My kids love these cookies with a glass of milk and I with a cup of coffee. We make these on repeat- cause really there’s nothing better on a crisp fall day than warming spices wafting through the air.
Ingredients
- 1 1/4 cup almond flour
- 3 Tbsp coconut flour
- 1 tsp baking powder
- 1/4 tsp salt
- 1/4 tsp cream of tartar (for that classic snickerdoodle tang)
- 1/4 cup California olive ranch avocado blend oil
- 1/4 cup maple syrup
- 1 tsp vanilla
For outside rolling:
- 2 tbsp coconut sugar (raw cane sugar works well too)
- 1 tsp pumpkin pie spice
Instructions
- Preheat oven to 350F and line baking sheet with parchment paper.
- In a medium bowl, mix together almond flour, coconut flour, baking powder, salt, and cream of tartar.
- In another bowl, mix together avocado oil blend, maple syrup and vanilla.
- Add wet ingredients to dry and stir until combined.
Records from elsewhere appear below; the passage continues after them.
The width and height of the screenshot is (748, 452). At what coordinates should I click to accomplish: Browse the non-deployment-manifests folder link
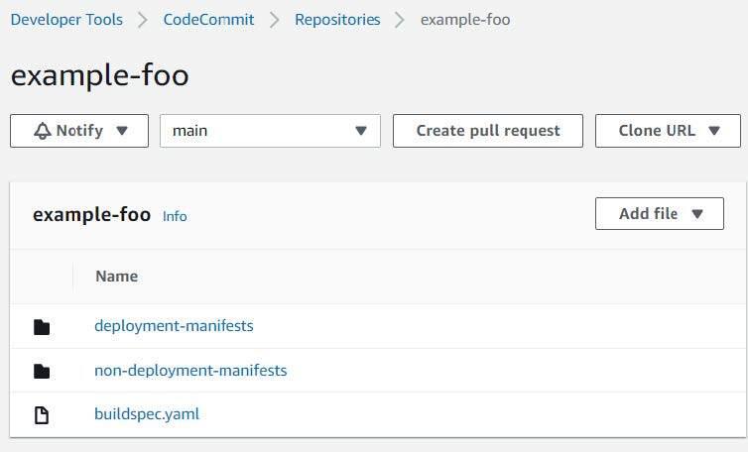[x=190, y=371]
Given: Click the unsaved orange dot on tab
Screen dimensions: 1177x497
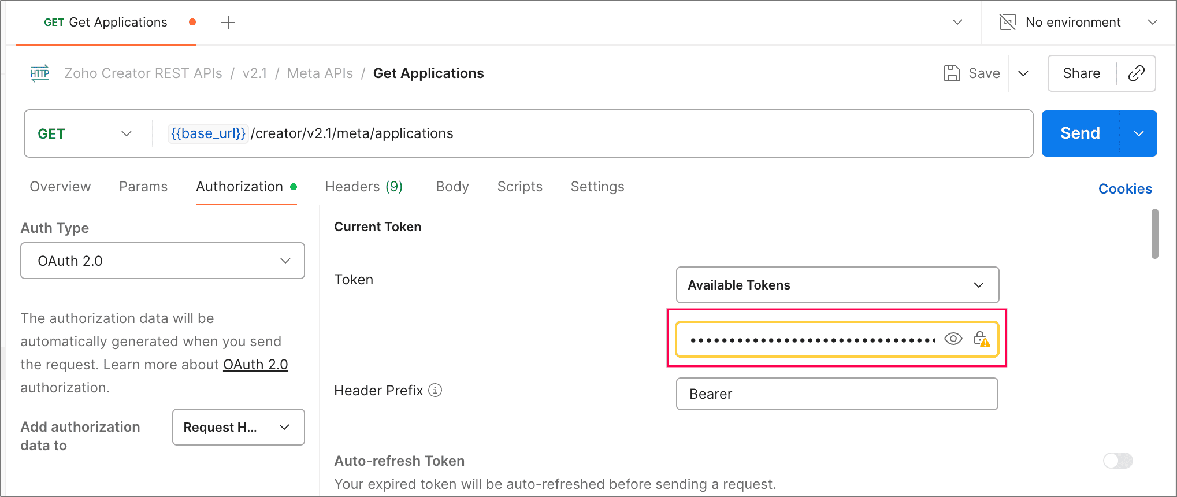Looking at the screenshot, I should pyautogui.click(x=192, y=22).
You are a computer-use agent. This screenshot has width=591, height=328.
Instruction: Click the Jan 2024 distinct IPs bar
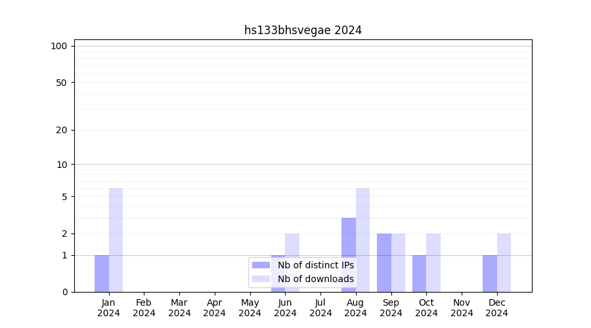click(x=102, y=274)
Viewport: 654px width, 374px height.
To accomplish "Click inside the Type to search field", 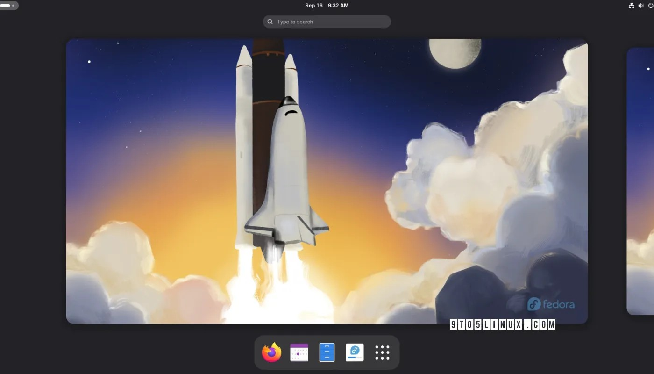I will click(x=327, y=22).
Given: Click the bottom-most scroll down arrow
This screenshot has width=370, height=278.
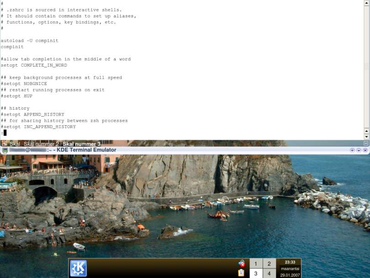Looking at the screenshot, I should (x=366, y=136).

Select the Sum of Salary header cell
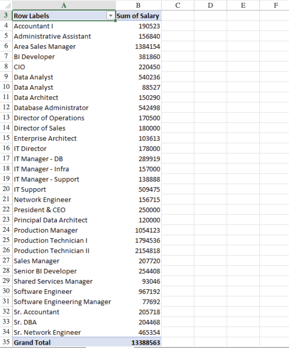[x=139, y=16]
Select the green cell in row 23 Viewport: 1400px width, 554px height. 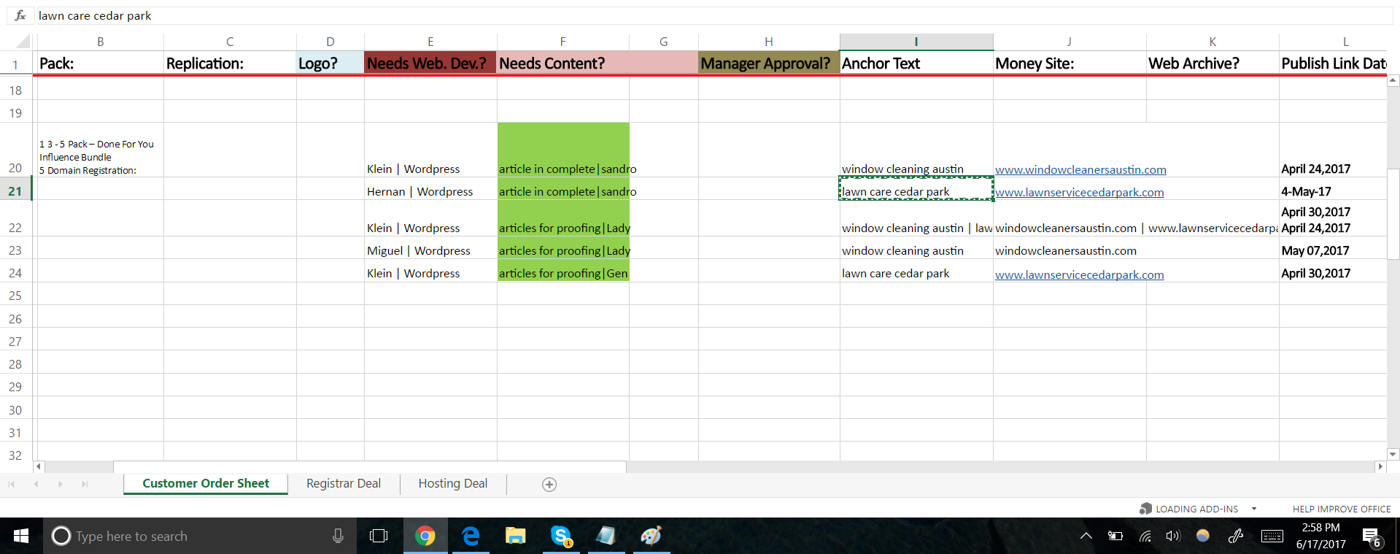click(x=562, y=250)
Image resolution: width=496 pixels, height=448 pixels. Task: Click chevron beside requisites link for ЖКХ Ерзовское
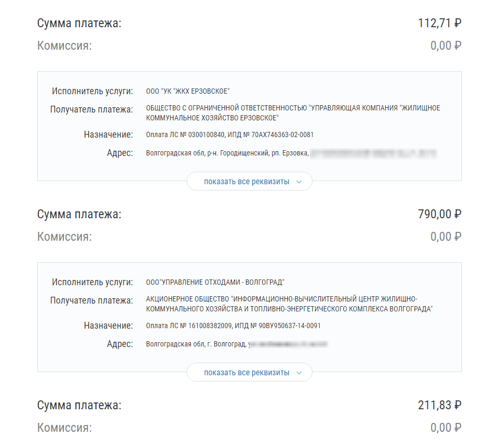click(x=299, y=182)
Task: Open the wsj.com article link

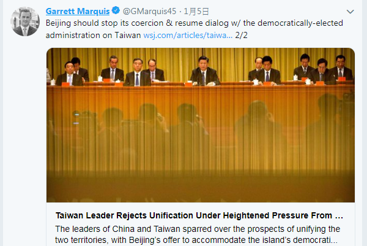Action: pos(187,36)
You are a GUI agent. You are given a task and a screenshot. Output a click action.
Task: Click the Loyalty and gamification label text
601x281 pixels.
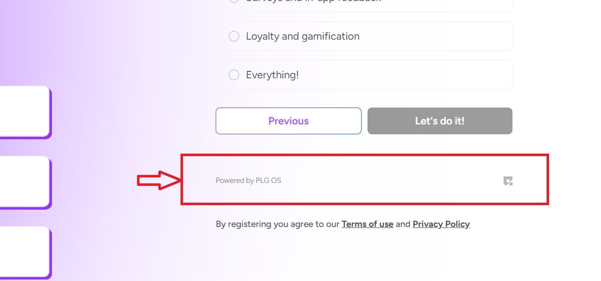[x=303, y=36]
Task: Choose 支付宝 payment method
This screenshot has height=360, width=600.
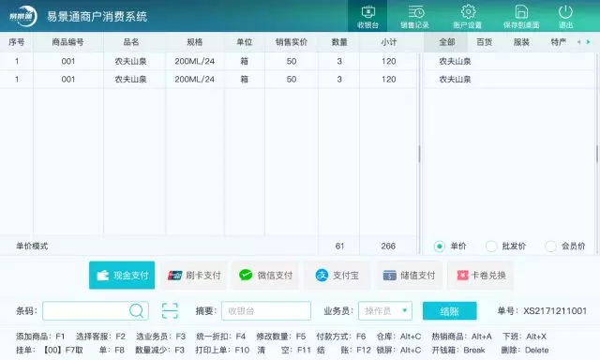Action: click(337, 275)
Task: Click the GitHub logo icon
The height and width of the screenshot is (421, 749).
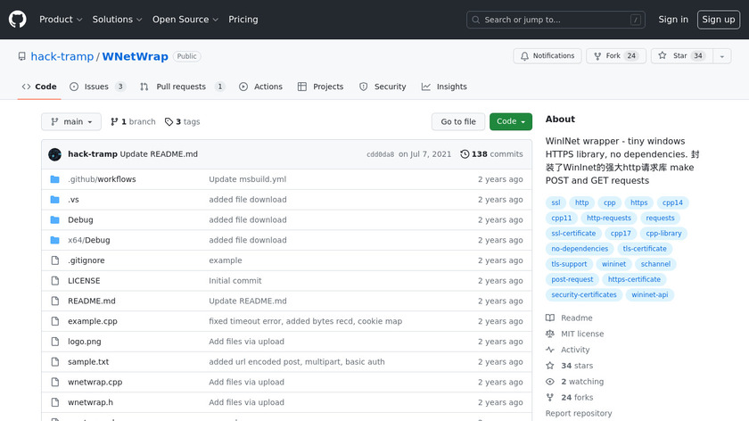Action: 18,20
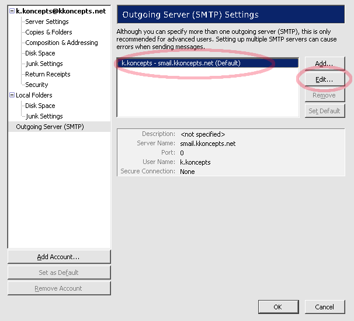Select Return Receipts settings
Image resolution: width=354 pixels, height=321 pixels.
(x=48, y=74)
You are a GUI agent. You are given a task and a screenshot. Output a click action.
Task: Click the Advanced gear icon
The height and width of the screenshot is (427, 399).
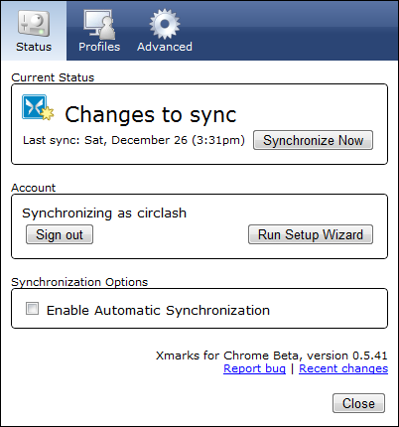tap(165, 24)
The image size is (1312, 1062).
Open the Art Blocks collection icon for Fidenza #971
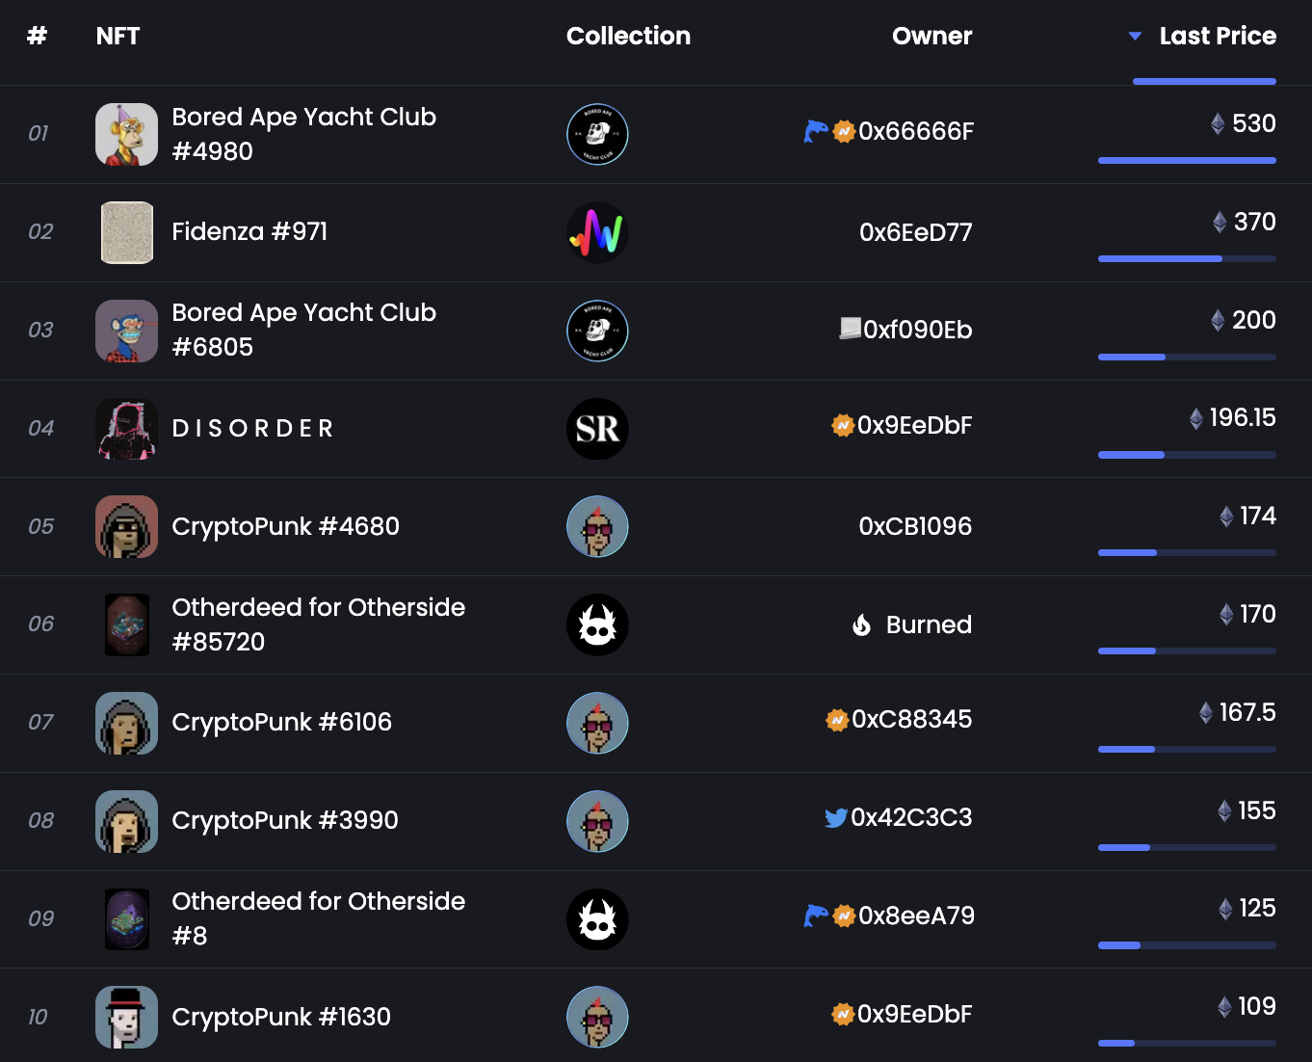[x=597, y=232]
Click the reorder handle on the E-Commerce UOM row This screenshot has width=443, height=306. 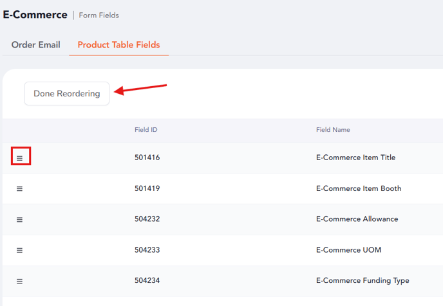pyautogui.click(x=19, y=250)
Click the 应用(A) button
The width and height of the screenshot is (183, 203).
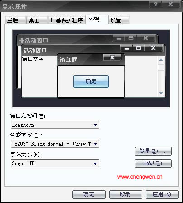pos(162,194)
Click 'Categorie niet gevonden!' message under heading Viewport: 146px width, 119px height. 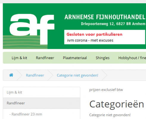pos(110,115)
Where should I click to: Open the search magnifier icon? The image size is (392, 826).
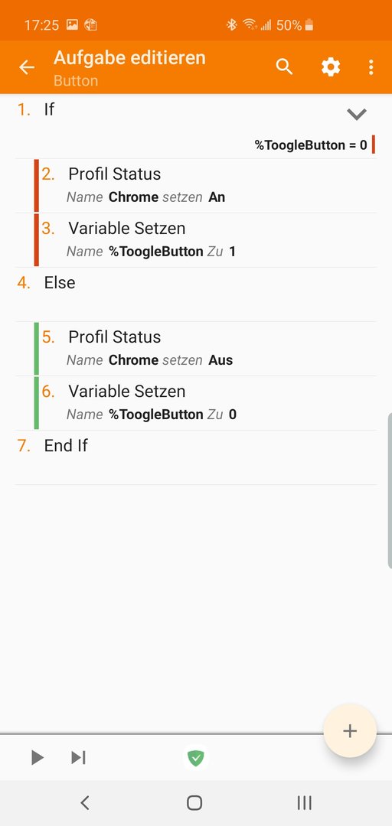pyautogui.click(x=284, y=67)
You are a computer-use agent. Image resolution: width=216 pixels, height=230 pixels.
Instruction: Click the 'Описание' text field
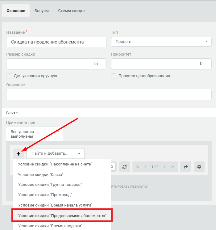[x=109, y=94]
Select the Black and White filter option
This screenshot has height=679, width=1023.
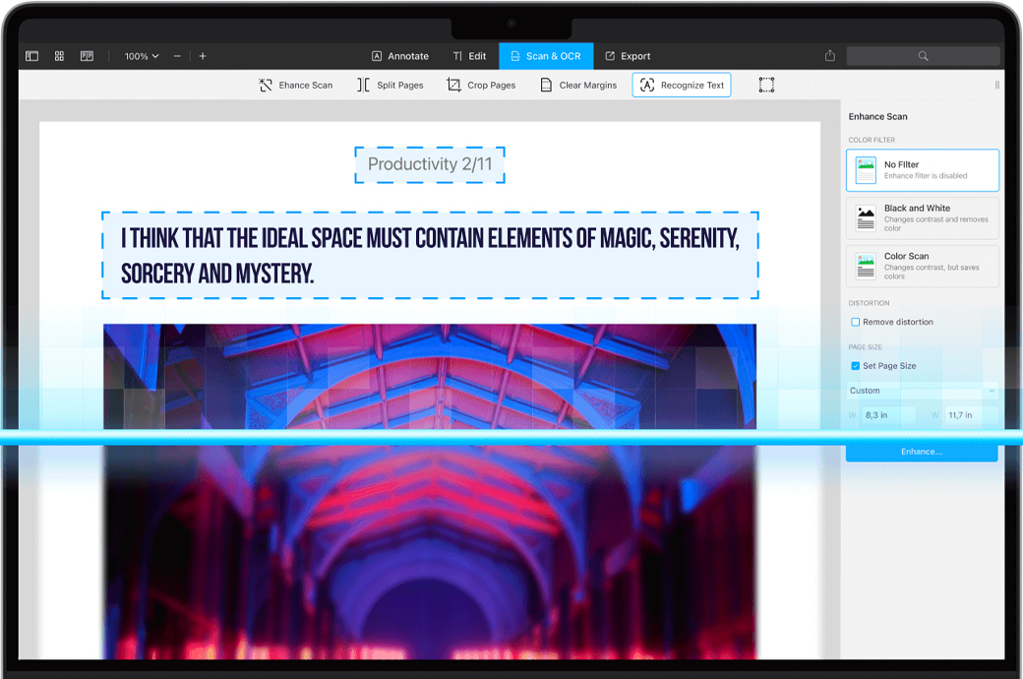tap(922, 217)
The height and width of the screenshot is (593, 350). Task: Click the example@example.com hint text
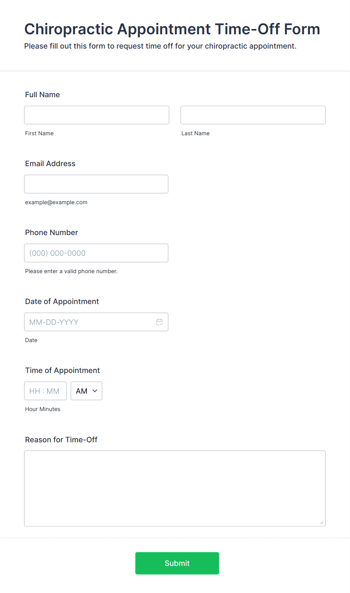[56, 202]
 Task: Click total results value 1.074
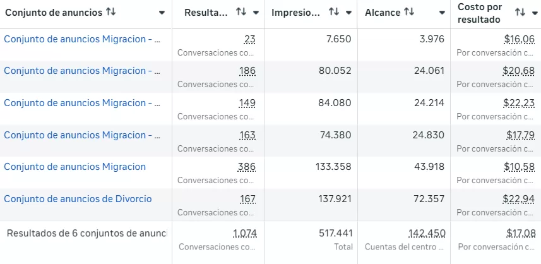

Set aside.
- In a small bowl, mix together coconut sugar and pumpkin pie spice.
- Scoop a heaping tablespoon of dough and roll into a ball.
- Roll cookie dough ball in pumpkin spice/sugar mixture until coated.
- Place on parchment paper and flatten gently.
- Bake for 10-12 minutes or until golden.